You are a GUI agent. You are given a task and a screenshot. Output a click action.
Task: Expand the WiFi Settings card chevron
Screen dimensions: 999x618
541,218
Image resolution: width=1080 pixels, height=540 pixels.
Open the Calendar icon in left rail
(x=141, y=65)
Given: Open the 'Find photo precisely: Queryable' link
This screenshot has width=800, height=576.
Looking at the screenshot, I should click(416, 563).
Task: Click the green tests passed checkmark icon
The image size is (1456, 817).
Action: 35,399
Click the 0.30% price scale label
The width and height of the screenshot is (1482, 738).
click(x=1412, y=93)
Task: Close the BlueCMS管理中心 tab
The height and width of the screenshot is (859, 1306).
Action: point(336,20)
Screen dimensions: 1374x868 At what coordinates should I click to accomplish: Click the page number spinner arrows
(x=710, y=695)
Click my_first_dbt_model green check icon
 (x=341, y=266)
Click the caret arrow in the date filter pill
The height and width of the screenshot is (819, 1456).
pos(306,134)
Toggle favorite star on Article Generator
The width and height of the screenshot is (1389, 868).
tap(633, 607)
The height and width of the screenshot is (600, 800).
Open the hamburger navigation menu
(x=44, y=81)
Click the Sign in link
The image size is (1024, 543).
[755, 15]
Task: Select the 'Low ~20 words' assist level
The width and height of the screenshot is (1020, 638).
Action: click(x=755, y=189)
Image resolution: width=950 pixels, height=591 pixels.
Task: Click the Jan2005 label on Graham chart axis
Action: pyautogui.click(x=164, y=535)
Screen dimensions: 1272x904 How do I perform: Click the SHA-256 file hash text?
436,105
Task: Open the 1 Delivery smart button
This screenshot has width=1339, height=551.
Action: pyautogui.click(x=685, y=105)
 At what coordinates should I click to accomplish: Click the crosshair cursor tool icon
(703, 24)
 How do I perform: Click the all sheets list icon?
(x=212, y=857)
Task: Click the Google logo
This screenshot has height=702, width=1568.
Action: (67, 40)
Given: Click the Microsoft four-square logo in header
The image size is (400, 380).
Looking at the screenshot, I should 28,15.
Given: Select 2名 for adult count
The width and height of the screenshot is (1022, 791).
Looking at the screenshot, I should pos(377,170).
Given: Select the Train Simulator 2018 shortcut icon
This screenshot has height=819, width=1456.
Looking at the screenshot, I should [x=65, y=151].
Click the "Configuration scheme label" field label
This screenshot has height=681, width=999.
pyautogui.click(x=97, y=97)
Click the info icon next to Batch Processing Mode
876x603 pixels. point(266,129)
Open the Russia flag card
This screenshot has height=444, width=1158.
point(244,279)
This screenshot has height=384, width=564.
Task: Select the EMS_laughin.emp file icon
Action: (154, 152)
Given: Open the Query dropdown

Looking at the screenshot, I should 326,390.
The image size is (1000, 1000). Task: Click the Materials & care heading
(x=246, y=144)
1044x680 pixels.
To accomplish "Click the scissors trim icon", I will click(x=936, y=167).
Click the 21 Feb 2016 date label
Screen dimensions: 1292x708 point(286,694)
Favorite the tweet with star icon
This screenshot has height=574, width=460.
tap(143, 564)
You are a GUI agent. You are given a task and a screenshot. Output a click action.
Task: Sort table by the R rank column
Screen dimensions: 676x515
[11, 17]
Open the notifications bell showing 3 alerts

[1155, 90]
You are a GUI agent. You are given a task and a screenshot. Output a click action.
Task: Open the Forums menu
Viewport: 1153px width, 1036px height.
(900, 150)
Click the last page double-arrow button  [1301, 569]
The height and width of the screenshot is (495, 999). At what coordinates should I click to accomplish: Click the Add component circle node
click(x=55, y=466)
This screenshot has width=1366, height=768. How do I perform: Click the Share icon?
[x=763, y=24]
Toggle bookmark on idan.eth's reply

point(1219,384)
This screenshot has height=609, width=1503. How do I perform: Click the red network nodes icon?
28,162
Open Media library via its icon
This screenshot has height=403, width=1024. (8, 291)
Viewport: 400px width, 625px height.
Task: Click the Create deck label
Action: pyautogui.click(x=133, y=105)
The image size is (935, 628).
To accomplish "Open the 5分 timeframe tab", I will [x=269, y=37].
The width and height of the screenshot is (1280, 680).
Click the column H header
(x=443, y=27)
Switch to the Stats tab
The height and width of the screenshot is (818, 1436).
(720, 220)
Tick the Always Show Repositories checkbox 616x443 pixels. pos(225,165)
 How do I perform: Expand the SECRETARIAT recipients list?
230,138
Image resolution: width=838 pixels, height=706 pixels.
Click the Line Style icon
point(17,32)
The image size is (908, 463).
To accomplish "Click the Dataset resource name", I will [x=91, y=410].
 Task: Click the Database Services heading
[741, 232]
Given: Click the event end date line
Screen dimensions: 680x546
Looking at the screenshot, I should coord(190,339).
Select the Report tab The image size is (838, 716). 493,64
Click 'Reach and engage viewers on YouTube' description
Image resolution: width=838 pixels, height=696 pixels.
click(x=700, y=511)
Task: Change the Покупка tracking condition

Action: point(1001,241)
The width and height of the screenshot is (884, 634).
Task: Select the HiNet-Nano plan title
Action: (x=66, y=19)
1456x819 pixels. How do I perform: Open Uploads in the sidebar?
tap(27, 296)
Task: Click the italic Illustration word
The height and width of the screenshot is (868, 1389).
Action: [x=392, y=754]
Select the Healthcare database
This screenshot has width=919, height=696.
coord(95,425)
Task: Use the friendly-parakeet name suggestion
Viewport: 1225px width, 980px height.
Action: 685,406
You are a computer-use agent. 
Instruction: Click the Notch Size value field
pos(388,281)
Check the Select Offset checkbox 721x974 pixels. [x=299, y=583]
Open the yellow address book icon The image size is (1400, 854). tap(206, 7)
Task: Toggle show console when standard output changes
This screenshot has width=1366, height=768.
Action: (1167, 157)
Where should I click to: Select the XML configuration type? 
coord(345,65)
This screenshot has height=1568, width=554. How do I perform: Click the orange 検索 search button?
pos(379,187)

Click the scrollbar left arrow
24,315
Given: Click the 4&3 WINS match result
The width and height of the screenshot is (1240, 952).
● ● ● ● ● ● ●
- **ЗАДАНИЕ**
Перепишите без изменений строки листинга от самого начала до строки с «(x=141, y=65)», включая обе границы.

- **ОТВЕТ**
You are a GUI agent. You are given a task and a screenshot. Output a click action.
Task: Expand the WiFi Settings card chevron
Screen dimensions: 999x618
541,218
Image resolution: width=1080 pixels, height=540 pixels.
Open the Calendar icon in left rail
(x=141, y=65)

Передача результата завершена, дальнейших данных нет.